■ **The problem**
Retype the listing below, keeping every line the same.
· · ·
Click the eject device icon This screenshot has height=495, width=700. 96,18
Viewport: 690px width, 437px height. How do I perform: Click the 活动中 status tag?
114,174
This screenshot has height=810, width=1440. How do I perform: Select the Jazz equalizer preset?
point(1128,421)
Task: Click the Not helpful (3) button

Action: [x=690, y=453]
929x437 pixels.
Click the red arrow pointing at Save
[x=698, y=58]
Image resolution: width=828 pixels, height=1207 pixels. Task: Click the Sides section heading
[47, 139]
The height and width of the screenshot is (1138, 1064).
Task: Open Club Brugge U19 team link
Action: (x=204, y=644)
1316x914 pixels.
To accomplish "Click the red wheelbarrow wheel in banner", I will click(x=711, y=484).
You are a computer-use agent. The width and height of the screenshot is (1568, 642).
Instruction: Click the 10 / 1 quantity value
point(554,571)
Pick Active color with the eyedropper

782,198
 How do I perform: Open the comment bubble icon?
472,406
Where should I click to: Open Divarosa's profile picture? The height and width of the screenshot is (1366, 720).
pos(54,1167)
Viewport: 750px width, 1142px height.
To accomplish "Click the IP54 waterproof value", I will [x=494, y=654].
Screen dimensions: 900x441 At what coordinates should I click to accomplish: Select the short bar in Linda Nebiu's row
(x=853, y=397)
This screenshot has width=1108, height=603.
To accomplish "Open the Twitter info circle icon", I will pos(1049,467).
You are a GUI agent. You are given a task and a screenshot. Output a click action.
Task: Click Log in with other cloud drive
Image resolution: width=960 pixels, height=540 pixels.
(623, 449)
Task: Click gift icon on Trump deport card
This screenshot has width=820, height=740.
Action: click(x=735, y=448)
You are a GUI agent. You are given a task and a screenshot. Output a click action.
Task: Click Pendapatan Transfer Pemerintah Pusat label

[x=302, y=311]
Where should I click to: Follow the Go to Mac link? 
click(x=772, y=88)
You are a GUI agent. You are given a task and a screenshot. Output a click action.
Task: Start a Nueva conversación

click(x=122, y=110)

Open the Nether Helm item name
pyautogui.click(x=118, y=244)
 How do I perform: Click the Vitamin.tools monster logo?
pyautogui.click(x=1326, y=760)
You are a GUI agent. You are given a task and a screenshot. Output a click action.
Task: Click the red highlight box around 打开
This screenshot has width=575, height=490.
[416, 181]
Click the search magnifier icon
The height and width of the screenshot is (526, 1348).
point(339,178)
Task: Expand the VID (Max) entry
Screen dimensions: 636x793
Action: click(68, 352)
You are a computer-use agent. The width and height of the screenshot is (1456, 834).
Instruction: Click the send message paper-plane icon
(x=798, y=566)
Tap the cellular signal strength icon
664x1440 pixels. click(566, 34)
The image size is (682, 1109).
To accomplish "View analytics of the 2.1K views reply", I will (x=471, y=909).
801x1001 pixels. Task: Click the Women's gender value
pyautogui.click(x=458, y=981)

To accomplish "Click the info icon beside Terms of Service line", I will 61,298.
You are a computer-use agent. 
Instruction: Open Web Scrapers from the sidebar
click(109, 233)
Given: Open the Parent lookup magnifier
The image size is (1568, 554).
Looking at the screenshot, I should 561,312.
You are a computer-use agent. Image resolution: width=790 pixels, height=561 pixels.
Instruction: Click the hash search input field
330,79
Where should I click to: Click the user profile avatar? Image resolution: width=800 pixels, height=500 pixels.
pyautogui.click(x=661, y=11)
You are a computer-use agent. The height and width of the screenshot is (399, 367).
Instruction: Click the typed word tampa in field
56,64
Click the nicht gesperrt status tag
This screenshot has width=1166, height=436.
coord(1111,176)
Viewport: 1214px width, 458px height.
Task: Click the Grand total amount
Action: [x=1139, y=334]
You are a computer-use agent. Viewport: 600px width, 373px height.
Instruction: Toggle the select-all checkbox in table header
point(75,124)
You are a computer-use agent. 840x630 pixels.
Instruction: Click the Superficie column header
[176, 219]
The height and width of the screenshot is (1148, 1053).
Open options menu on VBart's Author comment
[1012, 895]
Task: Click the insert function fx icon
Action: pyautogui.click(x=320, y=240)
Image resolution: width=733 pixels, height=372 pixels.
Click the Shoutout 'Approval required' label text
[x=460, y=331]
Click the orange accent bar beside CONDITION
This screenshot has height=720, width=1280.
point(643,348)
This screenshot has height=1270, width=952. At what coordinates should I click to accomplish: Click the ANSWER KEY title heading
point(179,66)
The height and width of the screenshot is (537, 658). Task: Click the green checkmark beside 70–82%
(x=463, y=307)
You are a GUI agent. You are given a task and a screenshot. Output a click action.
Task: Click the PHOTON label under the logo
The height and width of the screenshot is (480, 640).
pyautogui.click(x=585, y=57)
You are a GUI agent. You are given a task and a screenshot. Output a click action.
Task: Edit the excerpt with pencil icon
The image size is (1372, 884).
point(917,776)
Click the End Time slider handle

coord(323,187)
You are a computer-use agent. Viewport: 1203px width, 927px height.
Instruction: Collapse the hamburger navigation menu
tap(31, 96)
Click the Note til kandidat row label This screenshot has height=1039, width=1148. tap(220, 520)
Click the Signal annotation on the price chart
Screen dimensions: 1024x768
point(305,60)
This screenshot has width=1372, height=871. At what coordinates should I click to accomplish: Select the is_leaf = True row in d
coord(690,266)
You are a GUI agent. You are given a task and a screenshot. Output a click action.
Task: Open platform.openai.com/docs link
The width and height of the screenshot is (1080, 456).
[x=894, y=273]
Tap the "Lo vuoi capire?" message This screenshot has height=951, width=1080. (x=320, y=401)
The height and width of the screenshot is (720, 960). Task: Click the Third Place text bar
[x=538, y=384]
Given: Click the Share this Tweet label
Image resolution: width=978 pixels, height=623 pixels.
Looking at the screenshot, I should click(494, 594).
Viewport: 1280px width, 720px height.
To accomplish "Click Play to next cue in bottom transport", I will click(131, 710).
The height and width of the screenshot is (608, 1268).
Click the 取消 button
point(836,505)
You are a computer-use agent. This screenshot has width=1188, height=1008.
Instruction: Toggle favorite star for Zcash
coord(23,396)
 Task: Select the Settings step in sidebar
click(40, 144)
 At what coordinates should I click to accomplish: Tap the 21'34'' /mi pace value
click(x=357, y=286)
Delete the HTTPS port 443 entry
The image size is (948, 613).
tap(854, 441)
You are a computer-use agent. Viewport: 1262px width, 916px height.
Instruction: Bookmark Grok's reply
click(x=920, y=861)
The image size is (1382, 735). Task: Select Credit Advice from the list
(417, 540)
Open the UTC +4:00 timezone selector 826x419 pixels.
· · ·
■ **Task solution**
Click the eject device icon This screenshot has height=495, width=700. 96,18
Viewport: 690px width, 437px height. How do I perform: Click the 活动中 status tag?
114,174
This screenshot has height=810, width=1440. How do I perform: Select the Jazz equalizer preset?
point(1128,421)
Task: Click the Not helpful (3) button

Action: [x=690, y=453]
929x437 pixels.
Click the red arrow pointing at Save
[x=698, y=58]
Image resolution: width=828 pixels, height=1207 pixels. Task: Click the Sides section heading
[47, 139]
The height and width of the screenshot is (1138, 1064).
Task: Open Club Brugge U19 team link
Action: (x=204, y=644)
1316x914 pixels.
To accomplish "Click the red wheelbarrow wheel in banner", I will click(x=711, y=484).
You are a computer-use agent. The width and height of the screenshot is (1568, 642).
Instruction: Click the 10 / 1 quantity value
point(554,571)
Pick Active color with the eyedropper

782,198
 How do I perform: Open the comment bubble icon?
472,406
Where should I click to: Open Divarosa's profile picture? The height and width of the screenshot is (1366, 720).
pos(54,1167)
Viewport: 750px width, 1142px height.
To accomplish "Click the IP54 waterproof value", I will [x=494, y=654].
Screen dimensions: 900x441 At what coordinates should I click to accomplish: Select the short bar in Linda Nebiu's row
(x=853, y=397)
This screenshot has width=1108, height=603.
To accomplish "Open the Twitter info circle icon", I will pos(1049,467).
You are a GUI agent. You are given a task and a screenshot. Output a click action.
Task: Click Log in with other cloud drive
Image resolution: width=960 pixels, height=540 pixels.
(623, 449)
Task: Click gift icon on Trump deport card
This screenshot has width=820, height=740.
Action: click(x=735, y=448)
You are a GUI agent. You are given a task and a screenshot. Output a click action.
Task: Click Pendapatan Transfer Pemerintah Pusat label

[x=302, y=311]
Where should I click to: Follow the Go to Mac link? 
click(x=772, y=88)
You are a GUI agent. You are given a task and a screenshot. Output a click action.
Task: Start a Nueva conversación

click(x=122, y=110)

Open the Nether Helm item name
pyautogui.click(x=118, y=244)
 How do I perform: Click the Vitamin.tools monster logo?
pyautogui.click(x=1326, y=760)
You are a GUI agent. You are given a task and a screenshot. Output a click action.
Task: Click the red highlight box around 打开
This screenshot has width=575, height=490.
[416, 181]
Click the search magnifier icon
The height and width of the screenshot is (526, 1348).
point(339,178)
Task: Expand the VID (Max) entry
Screen dimensions: 636x793
Action: click(68, 352)
You are a computer-use agent. The width and height of the screenshot is (1456, 834).
Instruction: Click the send message paper-plane icon
(x=798, y=566)
Tap the cellular signal strength icon
664x1440 pixels. click(566, 34)
The image size is (682, 1109).
To accomplish "View analytics of the 2.1K views reply", I will (x=471, y=909).
801x1001 pixels. Task: Click the Women's gender value
pyautogui.click(x=458, y=981)

To accomplish "Click the info icon beside Terms of Service line", I will 61,298.
You are a computer-use agent. 
Instruction: Open Web Scrapers from the sidebar
click(109, 233)
Given: Open the Parent lookup magnifier
The image size is (1568, 554).
Looking at the screenshot, I should 561,312.
You are a computer-use agent. Image resolution: width=790 pixels, height=561 pixels.
Instruction: Click the hash search input field
330,79
Where should I click to: Click the user profile avatar? Image resolution: width=800 pixels, height=500 pixels.
pyautogui.click(x=661, y=11)
You are a computer-use agent. The height and width of the screenshot is (399, 367).
Instruction: Click the typed word tampa in field
56,64
Click the nicht gesperrt status tag
This screenshot has width=1166, height=436.
coord(1111,176)
Viewport: 1214px width, 458px height.
Task: Click the Grand total amount
Action: [x=1139, y=334]
You are a computer-use agent. Viewport: 600px width, 373px height.
Instruction: Toggle the select-all checkbox in table header
point(75,124)
You are a computer-use agent. 840x630 pixels.
Instruction: Click the Superficie column header
[176, 219]
The height and width of the screenshot is (1148, 1053).
Open options menu on VBart's Author comment
[1012, 895]
Task: Click the insert function fx icon
Action: pyautogui.click(x=320, y=240)
Image resolution: width=733 pixels, height=372 pixels.
Click the Shoutout 'Approval required' label text
[x=460, y=331]
Click the orange accent bar beside CONDITION
This screenshot has height=720, width=1280.
point(643,348)
This screenshot has height=1270, width=952. At what coordinates should I click to accomplish: Click the ANSWER KEY title heading
point(179,66)
The height and width of the screenshot is (537, 658). Task: Click the green checkmark beside 70–82%
(x=463, y=307)
You are a GUI agent. You are given a task and a screenshot. Output a click action.
Task: Click the PHOTON label under the logo
The height and width of the screenshot is (480, 640).
pyautogui.click(x=585, y=57)
You are a GUI agent. You are given a task and a screenshot. Output a click action.
Task: Edit the excerpt with pencil icon
The image size is (1372, 884).
point(917,776)
Click the End Time slider handle

coord(323,187)
You are a computer-use agent. Viewport: 1203px width, 927px height.
Instruction: Collapse the hamburger navigation menu
tap(31, 96)
Click the Note til kandidat row label This screenshot has height=1039, width=1148. tap(220, 520)
Click the Signal annotation on the price chart
Screen dimensions: 1024x768
point(305,60)
This screenshot has width=1372, height=871. At what coordinates should I click to accomplish: Select the is_leaf = True row in d
coord(690,266)
You are a GUI agent. You are given a task and a screenshot. Output a click action.
Task: Open platform.openai.com/docs link
The width and height of the screenshot is (1080, 456).
[x=894, y=273]
Tap the "Lo vuoi capire?" message This screenshot has height=951, width=1080. (x=320, y=401)
The height and width of the screenshot is (720, 960). Task: Click the Third Place text bar
[x=538, y=384]
Given: Click the Share this Tweet label
Image resolution: width=978 pixels, height=623 pixels.
Looking at the screenshot, I should click(494, 594).
Viewport: 1280px width, 720px height.
To accomplish "Click Play to next cue in bottom transport", I will click(131, 710).
The height and width of the screenshot is (608, 1268).
Click the 取消 button
point(836,505)
You are a computer-use agent. This screenshot has width=1188, height=1008.
Instruction: Toggle favorite star for Zcash
coord(23,396)
 Task: Select the Settings step in sidebar
click(40, 144)
 At what coordinates should I click to accomplish: Tap the 21'34'' /mi pace value
click(x=357, y=286)
Delete the HTTPS port 443 entry
The image size is (948, 613).
tap(854, 441)
You are a computer-use agent. Viewport: 1262px width, 916px height.
Instruction: Bookmark Grok's reply
click(x=920, y=861)
The image size is (1382, 735). Task: Select Credit Advice from the list
(417, 540)
Open the UTC +4:00 timezone selector 826x419 pixels.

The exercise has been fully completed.